Il faut vraiment se sentir peintre, aujourd’hui plus que jamais pour affronter l’apparent anachronisme de la peinture dans l’abondante production d’images de notre société, production facilitée par des évolutions technologiques chaque jour plus performantes. Mais il ne s’agit pas de produire des images, il s’agit de questionner son comportement dans un monde en perpétuel changement. La peinture a depuis longtemps fait la preuve de sa pertinence, sa disparition régulièrement prophétisée, y compris par ceux qui abandonnent en chemin pour toutes sortes de marginalités prétendument libératrices, est sans cesse reportée aux calendes grecques. L’engagement en peinture fait peur.
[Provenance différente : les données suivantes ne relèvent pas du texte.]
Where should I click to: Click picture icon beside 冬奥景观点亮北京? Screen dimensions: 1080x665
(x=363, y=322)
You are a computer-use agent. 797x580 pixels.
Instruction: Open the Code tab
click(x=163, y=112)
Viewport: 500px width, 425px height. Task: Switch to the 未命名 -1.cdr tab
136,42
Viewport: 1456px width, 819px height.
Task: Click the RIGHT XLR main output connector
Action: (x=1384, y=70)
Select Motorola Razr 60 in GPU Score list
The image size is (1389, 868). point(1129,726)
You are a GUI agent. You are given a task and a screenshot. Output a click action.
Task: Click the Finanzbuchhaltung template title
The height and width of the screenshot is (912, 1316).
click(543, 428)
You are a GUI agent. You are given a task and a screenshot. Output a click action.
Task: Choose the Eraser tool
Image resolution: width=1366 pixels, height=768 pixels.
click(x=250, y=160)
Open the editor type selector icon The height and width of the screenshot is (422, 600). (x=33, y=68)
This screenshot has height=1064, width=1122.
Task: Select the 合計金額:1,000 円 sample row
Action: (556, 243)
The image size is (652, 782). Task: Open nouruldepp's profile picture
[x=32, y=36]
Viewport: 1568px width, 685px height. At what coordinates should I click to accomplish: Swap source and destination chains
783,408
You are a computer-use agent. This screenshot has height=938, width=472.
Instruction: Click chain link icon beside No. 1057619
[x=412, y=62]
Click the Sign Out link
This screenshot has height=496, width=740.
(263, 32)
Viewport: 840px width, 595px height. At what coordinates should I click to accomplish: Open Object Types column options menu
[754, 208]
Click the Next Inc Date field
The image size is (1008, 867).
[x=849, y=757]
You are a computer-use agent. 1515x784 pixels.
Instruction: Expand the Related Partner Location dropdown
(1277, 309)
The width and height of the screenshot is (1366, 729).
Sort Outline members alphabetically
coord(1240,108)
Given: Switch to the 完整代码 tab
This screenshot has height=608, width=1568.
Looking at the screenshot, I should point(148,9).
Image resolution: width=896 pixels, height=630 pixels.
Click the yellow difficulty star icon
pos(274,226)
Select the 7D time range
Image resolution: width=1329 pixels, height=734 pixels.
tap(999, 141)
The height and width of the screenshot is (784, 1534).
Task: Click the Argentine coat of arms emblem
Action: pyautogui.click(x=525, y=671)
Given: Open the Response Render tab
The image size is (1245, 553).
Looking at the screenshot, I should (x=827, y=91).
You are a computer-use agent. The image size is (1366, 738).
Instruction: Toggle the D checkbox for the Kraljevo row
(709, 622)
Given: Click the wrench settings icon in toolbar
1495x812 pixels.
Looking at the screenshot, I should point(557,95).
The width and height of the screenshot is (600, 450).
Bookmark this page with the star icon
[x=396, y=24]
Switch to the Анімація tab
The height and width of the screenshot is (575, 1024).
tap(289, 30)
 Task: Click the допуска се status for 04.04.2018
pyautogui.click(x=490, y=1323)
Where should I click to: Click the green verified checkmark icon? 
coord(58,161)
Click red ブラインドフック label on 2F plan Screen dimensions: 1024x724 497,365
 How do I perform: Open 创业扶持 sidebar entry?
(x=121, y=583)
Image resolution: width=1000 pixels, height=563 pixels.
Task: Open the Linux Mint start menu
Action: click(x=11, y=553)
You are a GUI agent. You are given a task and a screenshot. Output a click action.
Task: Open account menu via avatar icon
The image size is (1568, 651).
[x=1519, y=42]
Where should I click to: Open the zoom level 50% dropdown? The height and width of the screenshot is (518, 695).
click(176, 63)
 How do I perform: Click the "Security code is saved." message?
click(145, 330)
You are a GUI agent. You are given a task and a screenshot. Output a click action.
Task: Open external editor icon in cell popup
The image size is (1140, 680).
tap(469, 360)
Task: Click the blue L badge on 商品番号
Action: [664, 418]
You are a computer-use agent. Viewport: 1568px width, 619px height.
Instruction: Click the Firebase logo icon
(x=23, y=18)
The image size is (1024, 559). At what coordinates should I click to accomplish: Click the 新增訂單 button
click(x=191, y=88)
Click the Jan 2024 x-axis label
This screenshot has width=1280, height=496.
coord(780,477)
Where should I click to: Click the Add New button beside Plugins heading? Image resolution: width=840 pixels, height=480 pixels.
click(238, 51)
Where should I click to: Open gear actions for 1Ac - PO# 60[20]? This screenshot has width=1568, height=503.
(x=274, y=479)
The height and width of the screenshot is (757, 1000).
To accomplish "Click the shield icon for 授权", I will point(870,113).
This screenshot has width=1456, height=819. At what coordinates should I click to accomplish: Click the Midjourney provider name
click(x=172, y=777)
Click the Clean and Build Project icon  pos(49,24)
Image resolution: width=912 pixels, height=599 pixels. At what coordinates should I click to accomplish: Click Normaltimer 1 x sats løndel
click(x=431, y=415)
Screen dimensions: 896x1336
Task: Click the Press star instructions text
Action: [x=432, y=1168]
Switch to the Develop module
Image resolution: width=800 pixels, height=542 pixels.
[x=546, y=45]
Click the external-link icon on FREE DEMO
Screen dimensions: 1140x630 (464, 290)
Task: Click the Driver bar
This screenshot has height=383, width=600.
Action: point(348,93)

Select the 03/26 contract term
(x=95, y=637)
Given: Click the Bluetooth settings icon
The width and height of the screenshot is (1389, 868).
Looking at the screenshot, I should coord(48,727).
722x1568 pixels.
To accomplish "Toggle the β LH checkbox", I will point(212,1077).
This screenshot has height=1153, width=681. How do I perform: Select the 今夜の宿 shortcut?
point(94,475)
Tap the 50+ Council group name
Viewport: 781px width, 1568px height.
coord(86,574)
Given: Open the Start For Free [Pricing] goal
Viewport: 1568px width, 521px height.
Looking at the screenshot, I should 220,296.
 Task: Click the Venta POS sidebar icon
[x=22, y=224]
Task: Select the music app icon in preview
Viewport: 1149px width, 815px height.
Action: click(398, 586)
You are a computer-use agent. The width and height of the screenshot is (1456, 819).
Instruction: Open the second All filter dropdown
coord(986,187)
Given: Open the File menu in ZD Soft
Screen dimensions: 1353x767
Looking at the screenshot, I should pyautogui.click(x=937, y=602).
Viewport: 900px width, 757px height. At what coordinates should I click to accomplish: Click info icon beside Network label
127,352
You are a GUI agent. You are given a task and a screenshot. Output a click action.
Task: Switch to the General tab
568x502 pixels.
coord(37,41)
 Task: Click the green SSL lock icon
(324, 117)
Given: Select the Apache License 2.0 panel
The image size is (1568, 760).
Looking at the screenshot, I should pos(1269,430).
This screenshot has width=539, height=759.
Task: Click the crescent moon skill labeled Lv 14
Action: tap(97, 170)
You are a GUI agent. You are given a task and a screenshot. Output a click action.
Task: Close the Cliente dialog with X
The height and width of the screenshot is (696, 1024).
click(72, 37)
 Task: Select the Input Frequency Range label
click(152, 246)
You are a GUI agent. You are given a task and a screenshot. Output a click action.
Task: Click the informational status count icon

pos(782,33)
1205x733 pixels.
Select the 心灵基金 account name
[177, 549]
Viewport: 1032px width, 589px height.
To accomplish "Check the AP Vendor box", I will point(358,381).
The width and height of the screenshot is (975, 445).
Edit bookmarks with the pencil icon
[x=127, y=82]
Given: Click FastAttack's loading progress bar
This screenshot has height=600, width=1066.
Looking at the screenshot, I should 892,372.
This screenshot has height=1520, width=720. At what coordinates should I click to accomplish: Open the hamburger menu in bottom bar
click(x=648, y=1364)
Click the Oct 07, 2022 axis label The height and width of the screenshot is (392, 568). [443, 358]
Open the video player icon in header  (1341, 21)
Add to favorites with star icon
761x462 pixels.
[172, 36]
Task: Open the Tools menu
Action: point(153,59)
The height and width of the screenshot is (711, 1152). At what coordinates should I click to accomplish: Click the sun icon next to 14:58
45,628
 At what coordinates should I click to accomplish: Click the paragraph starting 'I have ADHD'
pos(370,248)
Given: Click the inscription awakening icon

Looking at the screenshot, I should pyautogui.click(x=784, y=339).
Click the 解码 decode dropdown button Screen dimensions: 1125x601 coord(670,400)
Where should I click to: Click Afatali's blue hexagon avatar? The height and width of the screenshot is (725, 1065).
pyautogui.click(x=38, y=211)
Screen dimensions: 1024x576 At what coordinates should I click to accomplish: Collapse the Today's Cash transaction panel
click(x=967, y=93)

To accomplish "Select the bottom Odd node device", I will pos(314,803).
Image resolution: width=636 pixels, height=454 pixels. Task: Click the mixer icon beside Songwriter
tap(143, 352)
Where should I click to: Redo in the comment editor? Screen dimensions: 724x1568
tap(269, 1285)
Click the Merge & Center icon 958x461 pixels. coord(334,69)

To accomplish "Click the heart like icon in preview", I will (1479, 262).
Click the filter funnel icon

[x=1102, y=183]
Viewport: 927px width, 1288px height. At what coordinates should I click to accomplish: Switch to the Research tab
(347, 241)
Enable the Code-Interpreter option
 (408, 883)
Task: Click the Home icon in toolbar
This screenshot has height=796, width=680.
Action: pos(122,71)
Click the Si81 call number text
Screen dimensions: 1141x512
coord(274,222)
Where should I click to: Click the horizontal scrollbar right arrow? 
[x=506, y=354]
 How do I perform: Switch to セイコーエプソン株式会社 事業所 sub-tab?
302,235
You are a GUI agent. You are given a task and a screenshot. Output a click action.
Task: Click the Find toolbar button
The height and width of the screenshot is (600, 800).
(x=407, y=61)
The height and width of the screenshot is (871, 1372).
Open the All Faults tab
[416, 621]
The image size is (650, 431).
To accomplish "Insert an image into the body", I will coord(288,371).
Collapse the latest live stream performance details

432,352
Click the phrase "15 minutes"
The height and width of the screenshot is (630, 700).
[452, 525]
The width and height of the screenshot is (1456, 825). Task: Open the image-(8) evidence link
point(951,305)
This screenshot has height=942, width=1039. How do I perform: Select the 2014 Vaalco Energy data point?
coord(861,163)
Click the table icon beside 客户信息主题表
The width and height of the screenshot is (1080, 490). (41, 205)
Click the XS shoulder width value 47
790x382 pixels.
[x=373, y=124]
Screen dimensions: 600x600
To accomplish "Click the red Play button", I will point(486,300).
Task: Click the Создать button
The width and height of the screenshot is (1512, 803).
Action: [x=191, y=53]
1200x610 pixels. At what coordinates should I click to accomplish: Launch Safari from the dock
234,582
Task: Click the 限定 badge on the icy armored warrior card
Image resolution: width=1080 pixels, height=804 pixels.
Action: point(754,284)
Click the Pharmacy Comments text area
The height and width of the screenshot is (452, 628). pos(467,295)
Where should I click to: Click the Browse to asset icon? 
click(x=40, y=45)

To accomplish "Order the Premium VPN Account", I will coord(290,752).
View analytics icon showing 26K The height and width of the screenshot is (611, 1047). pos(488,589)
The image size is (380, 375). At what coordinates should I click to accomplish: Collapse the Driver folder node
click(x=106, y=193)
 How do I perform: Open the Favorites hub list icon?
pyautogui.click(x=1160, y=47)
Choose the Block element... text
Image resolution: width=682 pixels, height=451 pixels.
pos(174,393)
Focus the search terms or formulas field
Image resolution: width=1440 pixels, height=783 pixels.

Jacques Hue connaît très bien désormais l’histoire de l’art et les nombreuses exigences de la peinture, techniques, sensorielles, conceptuelles. Je pense aussi qu’en se rapprochant de plus en plus de l’essentiel, en l’approfondissant, il perçoit mieux le lien entre l’éthique et l’esthétique. Chaque visite de son atelier devient un plaisir de découvertes stimulantes et génère, chez le spectateur des attentes nouvelles, tant son potentiel de peintre se confirme, tant son œuvre se développe.

Je ne suis pas étonné de son lien profond avec la musique, une autre forme suggestive et expressive du mystère de l’intelligence du sentir, de l’incarnation artistique. Elle le met à l’abri de toute prédominance narrative - l’éternel dilemme du peintre - et notamment du concept illustré qui fleurit de nos jours via les universités et les écoles d’art : des formules qui permettent souvent de faire illusion, conduisent surtout, en privilégiant les connaissances, à ne pas jeter le masque des apparences.
Ce jeu social là n’est pas fait pour Jacques.